▸ Aim of the task:
Nothing but the lines from the one with "Image resolution: width=855" through the final line of the listing should appear in the answer, each copied exactly.

▸ Recorded information:
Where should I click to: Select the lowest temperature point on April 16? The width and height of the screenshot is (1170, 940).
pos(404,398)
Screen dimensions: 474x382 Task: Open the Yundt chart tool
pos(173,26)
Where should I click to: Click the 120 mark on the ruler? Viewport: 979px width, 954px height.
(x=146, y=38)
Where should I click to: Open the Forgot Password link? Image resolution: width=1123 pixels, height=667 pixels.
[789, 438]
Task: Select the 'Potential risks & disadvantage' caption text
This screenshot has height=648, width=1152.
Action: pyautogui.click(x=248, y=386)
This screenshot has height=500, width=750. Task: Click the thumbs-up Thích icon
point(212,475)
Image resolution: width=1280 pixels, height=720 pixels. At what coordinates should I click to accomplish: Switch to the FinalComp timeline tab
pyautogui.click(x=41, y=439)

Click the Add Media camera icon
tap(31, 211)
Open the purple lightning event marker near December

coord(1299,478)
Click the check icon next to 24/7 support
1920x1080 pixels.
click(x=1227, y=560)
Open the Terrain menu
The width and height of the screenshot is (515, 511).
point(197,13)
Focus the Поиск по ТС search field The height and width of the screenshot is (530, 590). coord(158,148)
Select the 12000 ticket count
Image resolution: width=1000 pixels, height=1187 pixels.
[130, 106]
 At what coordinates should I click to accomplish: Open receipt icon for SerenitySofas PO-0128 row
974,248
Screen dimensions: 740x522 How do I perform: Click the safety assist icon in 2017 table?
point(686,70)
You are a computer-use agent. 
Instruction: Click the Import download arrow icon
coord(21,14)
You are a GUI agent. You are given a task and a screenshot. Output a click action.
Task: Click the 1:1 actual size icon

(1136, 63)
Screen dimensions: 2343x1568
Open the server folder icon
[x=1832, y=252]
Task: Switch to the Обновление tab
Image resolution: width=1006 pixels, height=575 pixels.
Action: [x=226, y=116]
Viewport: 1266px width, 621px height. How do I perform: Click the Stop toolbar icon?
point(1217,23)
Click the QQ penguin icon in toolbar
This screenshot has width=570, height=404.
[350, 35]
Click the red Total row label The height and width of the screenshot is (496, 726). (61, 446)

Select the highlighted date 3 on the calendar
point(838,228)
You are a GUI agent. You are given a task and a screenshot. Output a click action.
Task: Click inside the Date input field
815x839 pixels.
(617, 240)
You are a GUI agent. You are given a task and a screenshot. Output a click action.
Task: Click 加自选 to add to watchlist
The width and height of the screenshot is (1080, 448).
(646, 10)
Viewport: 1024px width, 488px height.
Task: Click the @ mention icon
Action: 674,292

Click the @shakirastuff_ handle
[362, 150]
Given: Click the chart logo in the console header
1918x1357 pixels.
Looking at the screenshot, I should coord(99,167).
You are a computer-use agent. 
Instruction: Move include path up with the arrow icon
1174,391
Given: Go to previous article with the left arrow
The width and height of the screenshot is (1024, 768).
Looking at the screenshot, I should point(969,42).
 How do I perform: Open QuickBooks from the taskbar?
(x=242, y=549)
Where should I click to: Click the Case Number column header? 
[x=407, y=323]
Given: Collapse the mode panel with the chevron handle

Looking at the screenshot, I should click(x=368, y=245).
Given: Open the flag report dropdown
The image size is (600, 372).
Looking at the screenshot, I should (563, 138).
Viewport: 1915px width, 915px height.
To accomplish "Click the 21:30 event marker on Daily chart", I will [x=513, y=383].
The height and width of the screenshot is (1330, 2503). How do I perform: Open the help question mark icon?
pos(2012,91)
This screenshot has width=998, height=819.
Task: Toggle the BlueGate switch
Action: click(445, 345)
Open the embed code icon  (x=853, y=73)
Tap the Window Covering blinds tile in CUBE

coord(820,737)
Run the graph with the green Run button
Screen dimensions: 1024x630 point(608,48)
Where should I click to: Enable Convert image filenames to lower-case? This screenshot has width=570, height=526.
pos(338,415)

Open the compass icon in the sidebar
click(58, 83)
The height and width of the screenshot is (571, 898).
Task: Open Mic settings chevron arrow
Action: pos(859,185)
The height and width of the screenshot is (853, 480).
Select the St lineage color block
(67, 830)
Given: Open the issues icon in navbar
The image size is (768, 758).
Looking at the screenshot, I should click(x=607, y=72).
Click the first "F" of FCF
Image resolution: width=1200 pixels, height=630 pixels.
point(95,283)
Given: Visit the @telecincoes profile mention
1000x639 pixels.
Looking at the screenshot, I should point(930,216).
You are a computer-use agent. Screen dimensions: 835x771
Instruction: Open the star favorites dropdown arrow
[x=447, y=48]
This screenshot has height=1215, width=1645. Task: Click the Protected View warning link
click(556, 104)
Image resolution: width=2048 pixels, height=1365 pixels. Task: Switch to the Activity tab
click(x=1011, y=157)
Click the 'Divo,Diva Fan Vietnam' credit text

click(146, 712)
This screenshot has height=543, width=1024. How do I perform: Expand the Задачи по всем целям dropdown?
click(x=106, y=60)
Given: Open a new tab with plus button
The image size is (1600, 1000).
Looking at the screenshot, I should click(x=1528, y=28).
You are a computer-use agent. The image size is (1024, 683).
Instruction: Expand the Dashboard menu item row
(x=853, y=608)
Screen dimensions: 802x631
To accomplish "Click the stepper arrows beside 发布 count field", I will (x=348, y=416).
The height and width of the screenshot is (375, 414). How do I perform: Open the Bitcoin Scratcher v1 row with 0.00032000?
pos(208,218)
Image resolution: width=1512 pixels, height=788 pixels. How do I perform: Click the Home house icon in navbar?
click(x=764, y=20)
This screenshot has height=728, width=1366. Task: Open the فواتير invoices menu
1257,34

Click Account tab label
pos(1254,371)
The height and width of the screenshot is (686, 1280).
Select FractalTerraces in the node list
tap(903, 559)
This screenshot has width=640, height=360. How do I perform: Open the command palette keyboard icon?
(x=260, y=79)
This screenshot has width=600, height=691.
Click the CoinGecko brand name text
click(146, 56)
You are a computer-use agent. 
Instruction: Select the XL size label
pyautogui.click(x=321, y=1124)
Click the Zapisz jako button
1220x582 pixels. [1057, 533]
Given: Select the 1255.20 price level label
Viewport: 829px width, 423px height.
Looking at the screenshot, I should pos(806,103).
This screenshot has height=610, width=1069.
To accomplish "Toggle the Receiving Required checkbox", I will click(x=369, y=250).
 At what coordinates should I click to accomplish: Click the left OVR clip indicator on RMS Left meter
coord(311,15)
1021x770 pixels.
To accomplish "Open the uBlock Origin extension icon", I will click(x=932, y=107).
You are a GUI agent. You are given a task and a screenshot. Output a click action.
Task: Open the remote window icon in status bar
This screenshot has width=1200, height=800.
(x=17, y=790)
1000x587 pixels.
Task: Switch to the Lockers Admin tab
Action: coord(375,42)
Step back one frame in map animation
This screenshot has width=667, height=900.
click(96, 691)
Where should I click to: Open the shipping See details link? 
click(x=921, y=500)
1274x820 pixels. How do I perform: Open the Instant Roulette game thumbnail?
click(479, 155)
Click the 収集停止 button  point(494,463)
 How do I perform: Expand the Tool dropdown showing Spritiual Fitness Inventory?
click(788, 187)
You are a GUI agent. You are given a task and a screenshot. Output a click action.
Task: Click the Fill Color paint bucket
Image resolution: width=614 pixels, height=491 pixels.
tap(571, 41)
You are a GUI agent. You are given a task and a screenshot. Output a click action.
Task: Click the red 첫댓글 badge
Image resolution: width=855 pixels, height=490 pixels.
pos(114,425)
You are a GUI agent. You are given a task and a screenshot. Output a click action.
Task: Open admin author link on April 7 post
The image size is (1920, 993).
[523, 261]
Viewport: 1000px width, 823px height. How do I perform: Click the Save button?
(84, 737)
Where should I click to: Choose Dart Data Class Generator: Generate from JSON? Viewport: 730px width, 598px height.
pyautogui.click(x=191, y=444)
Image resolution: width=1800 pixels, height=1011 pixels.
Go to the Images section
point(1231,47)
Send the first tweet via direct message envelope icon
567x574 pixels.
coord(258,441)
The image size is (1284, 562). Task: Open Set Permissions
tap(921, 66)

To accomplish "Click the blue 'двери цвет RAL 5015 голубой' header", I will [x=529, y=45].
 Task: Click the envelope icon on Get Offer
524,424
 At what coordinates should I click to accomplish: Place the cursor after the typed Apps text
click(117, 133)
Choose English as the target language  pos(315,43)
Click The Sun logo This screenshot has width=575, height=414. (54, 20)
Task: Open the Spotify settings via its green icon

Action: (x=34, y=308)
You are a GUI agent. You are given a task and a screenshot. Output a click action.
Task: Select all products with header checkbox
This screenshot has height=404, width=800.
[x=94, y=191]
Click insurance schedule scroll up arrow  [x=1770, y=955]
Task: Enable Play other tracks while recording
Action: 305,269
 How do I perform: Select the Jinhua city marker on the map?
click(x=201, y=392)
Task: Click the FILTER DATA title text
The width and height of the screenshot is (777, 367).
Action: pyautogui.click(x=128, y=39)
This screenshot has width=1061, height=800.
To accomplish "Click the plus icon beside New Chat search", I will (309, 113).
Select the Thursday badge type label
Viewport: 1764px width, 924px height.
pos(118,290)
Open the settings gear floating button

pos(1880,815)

▸ Exercise response:
Image resolution: width=855 pixels, height=490 pixels.
pos(114,425)
You are a GUI agent. You are given a task and a screenshot. Output a click action.
Task: Open admin author link on April 7 post
The image size is (1920, 993).
[523, 261]
Viewport: 1000px width, 823px height. How do I perform: Click the Save button?
(84, 737)
Where should I click to: Choose Dart Data Class Generator: Generate from JSON? Viewport: 730px width, 598px height.
pyautogui.click(x=191, y=444)
Image resolution: width=1800 pixels, height=1011 pixels.
Go to the Images section
point(1231,47)
Send the first tweet via direct message envelope icon
567x574 pixels.
coord(258,441)
The image size is (1284, 562). Task: Open Set Permissions
tap(921, 66)

To accomplish "Click the blue 'двери цвет RAL 5015 голубой' header", I will [x=529, y=45].
 Task: Click the envelope icon on Get Offer
524,424
 At what coordinates should I click to accomplish: Place the cursor after the typed Apps text
click(117, 133)
Choose English as the target language  pos(315,43)
Click The Sun logo This screenshot has width=575, height=414. (54, 20)
Task: Open the Spotify settings via its green icon

Action: (x=34, y=308)
You are a GUI agent. You are given a task and a screenshot. Output a click action.
Task: Select all products with header checkbox
This screenshot has height=404, width=800.
[x=94, y=191]
Click insurance schedule scroll up arrow  [x=1770, y=955]
Task: Enable Play other tracks while recording
Action: 305,269
 How do I perform: Select the Jinhua city marker on the map?
click(x=201, y=392)
Task: Click the FILTER DATA title text
The width and height of the screenshot is (777, 367).
Action: pyautogui.click(x=128, y=39)
This screenshot has width=1061, height=800.
To accomplish "Click the plus icon beside New Chat search", I will (309, 113).
Select the Thursday badge type label
Viewport: 1764px width, 924px height.
pos(118,290)
Open the settings gear floating button

pos(1880,815)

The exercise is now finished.